The percentage of positive results in groups of people with an antibody titer of 1:40 ranged from 7.6 to 8.0, with an average of 7.9%. An antibody titer of 1:40 was conditionally adopted as a stable threshold for positivity in the IFA assay. Subsequently, we used this indicator to study the specific immune response to the new virus in people affected by a tick bite in the Primorsky Territory (the southern territory of the Russian Far East).
A total of 439 blood samples were examined.
Table 2 shows that the percentage of positive results in people with tick bites in the territories of Vladivostok, its suburbs, the adjacent Nadezhdinsky district, and the village of Kiparisovo ranged from 11.3 ± 4.3% to 14.5 ± 2.8%, geometric mean antibody titer (GMAT) - from 1:45 to 1:64. The immune response rate in other territories of the Primorsky Territory was higher - 23.6 ± 3.7%, GMAT - 1:74. The intensity of the immune response to the new virus in people of the Primorsky Territory averaged 16.4±1.7% (n=72), GMAT - 1:69.
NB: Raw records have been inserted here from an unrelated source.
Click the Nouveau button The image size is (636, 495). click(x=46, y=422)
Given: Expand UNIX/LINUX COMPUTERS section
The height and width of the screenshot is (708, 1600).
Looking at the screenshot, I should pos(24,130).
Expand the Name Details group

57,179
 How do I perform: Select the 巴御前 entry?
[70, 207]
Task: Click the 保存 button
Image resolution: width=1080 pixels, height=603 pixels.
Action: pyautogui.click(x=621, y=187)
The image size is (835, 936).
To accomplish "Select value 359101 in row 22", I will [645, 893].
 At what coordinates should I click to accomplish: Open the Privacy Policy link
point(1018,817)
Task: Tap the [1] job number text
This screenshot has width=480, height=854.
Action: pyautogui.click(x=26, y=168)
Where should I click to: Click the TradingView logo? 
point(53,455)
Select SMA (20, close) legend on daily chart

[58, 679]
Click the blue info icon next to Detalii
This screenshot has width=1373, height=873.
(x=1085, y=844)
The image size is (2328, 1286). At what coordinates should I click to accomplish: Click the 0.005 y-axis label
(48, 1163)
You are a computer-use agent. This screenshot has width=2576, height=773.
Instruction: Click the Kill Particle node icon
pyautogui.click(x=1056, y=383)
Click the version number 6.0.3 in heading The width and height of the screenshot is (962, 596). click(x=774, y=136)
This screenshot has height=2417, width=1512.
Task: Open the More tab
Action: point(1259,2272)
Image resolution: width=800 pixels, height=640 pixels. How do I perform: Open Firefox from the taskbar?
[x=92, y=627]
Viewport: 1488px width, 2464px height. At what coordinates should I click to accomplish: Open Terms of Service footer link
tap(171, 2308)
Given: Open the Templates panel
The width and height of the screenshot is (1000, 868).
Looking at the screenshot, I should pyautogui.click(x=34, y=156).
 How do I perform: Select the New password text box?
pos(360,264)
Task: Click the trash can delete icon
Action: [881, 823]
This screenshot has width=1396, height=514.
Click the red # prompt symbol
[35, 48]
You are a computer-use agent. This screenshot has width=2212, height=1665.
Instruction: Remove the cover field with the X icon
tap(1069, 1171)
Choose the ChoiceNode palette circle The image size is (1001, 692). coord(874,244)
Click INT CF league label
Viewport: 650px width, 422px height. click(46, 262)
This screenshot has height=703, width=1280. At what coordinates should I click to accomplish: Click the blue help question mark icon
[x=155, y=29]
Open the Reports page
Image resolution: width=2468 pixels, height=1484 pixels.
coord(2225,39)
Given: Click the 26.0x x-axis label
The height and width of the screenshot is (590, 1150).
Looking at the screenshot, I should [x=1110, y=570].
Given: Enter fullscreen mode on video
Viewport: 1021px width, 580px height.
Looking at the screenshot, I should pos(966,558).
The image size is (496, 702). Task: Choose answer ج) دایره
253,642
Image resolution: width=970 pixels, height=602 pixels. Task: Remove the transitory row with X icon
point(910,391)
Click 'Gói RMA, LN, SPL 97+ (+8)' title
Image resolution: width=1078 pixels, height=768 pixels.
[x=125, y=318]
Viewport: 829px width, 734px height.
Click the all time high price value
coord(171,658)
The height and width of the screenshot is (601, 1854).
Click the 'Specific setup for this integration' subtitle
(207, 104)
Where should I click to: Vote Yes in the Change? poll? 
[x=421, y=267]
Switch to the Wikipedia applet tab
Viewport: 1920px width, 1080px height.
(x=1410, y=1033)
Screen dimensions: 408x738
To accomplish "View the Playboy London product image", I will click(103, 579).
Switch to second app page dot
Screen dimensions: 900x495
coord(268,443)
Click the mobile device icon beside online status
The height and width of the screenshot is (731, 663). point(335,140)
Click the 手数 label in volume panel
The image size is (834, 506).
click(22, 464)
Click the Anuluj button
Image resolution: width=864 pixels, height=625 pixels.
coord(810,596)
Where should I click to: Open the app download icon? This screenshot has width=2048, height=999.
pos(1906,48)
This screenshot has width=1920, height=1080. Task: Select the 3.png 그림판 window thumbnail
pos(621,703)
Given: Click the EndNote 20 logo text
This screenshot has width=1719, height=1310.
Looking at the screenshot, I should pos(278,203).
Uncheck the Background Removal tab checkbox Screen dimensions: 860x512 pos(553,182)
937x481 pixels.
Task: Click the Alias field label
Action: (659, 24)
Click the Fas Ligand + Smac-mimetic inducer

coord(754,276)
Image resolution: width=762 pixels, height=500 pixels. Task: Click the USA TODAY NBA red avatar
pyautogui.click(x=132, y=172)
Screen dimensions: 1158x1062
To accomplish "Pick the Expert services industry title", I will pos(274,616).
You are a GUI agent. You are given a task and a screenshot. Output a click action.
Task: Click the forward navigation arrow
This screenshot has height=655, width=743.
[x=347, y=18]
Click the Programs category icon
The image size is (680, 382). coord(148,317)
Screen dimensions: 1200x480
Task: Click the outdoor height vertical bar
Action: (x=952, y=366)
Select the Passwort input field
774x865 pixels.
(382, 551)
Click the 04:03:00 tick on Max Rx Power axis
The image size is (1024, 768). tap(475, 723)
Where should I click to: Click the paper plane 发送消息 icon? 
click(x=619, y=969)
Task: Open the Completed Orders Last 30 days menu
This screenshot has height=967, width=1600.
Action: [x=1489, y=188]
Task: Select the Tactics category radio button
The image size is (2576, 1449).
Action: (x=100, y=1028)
The results of a serological study in IFA against KiparisV in the blood of persons affected by a tick bite showed that a significant part of them were attributable to antibody titers of 1:40 and 1:80 (45.5% and 41.6%). However, there are samples with high titers of 1:160 (8.3%; n=6) and even 1:320 - (4.1%; n=3). This means that cases of clinical manifestations of infection caused by the KiparisV cannot be excluded in humans.
3.2. Human Case
Mono-KiparisV human infections. The patient was hospitalized on June 6, 2018 in the infectious diseases department of the hospital with complaints of weakness and malaise, fever up to 38.8°C, chills, fever, body pain. From the anamnesis it is known that on 06/05/2018 he became acutely ill. From the epidemiological history it became known that there was no contact with infectious patients and no hypothermia; 2 weeks ago a tick was sucked on near the village of Kiparisovo, the tick was not examined.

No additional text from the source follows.